The second graph presents a markedly different narrative. Here, the model initiates with modest performance but demonstrates rapid and systematic improvement during initial iterations, subsequently stabilizing at consistently high performance levels. This represents the classical convergence pattern expected from well-designed algorithms: rapid initial learning followed by stable retention of acquired knowledge.

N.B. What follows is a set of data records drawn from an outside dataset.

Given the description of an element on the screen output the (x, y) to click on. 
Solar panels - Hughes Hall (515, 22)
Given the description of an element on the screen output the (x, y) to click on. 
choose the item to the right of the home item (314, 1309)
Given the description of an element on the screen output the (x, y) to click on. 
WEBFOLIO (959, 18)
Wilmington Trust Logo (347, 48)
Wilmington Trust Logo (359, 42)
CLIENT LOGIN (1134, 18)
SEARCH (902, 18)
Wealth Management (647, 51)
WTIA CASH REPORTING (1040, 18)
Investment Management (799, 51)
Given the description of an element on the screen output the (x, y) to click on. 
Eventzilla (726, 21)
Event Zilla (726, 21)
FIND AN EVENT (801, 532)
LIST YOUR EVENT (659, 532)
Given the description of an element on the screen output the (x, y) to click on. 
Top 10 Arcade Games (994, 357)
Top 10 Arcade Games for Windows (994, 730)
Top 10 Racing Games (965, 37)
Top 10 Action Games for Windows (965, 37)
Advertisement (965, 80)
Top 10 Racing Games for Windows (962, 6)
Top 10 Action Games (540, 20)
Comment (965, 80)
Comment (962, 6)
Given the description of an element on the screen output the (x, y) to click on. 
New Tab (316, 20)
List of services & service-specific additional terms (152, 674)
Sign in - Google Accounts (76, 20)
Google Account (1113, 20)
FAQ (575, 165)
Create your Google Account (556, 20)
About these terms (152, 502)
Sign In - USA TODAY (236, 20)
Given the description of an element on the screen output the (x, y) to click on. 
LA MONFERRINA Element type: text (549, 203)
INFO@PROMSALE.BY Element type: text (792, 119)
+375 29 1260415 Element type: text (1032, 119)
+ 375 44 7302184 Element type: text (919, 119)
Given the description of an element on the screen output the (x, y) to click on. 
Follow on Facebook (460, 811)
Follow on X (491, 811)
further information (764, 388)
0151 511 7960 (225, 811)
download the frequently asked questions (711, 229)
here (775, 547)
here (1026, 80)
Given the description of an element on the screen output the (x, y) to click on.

From a practical perspective, the second model would prove significantly more reliable for deployment. It not only achieves superior performance but does so in a predictable and stable manner. Conversely, while the first model occasionally reaches noteworthy peaks, its inherent instability renders it unsuitable for real-world applications.

## Evaluation

### Helper Functions

In [None]:
def calculate_metrics(predictions, y_test):
    tp = np.sum((predictions == 1) & (y_test == 1))
    fp = np.sum((predictions == 1) & (y_test == -1))
    tn = np.sum((predictions == -1) & (y_test == -1))
    fn = np.sum((predictions == -1) & (y_test == 1))
    
    accuracy = (tp + tn) / len(y_test)
    precision = tp / (tp + fp) if (tp + fp) > 0 else 0.0
    recall = tp / (tp + fn) if (tp + fn) > 0 else 0.0
    f1 = 2 * (precision * recall) / (precision + recall) if (precision + recall) > 0 else 0.0
    
    return {
        'accuracy': accuracy,
        'precision': precision,
        'recall': recall,
        'f1': f1,
        'tp': tp, 'fp': fp, 'tn': tn, 'fn': fn
    }

def plot_metrics(predictions, y_test):
    metrics = calculate_metrics(predictions, y_test)
    
    fig, (ax1, ax2) = plt.subplots(1, 2, figsize=(15, 5))
    
    names = ['Accuracy', 'Precision', 'Recall', 'F1']
    values = [metrics['accuracy'], metrics['precision'], 
              metrics['recall'], metrics['f1']]
    
    ax1.bar(names, values, color=['skyblue', 'lightcoral', 'lightgreen', 'orange'])
    ax1.set_ylim(0, 1)
    ax1.set_title('Metrics')
    
    for i, v in enumerate(values):
        ax1.text(i, v + 0.02, f'{v:.3f}', ha='center')
    
    cm = [[metrics['tn'], metrics['fp']], 
          [metrics['fn'], metrics['tp']]]
    
    sns.heatmap(cm, annot=True, fmt='d', cmap='Blues', ax=ax2,
                xticklabels=['Bad', 'Good'], yticklabels=['Bad', 'Good'])
    ax2.set_title('Confusion Matrix')
    ax2.set_xlabel('Predicted')
    ax2.set_ylabel('Actual')
    
    plt.tight_layout()
    plt.show()

### SVM

In [None]:
svm = SVM(svm_n_iters, svm_lambda_param)
svm.fit(X_train, y_train)
predictions = svm.predict(X_test)
plot_metrics(predictions, y_test)

### Logistic Regression

In [None]:
lr = LogisticRegression(lr_n_iters, lr_lambda_param, lr_learning_rate)
lr.fit(X_train, y_train)
predictions = lr.predict(X_test)
plot_metrics(predictions, y_test)

### Conclusions

Performance visualization indicates that logistic regression generally demonstrates superior performance on this specific dataset.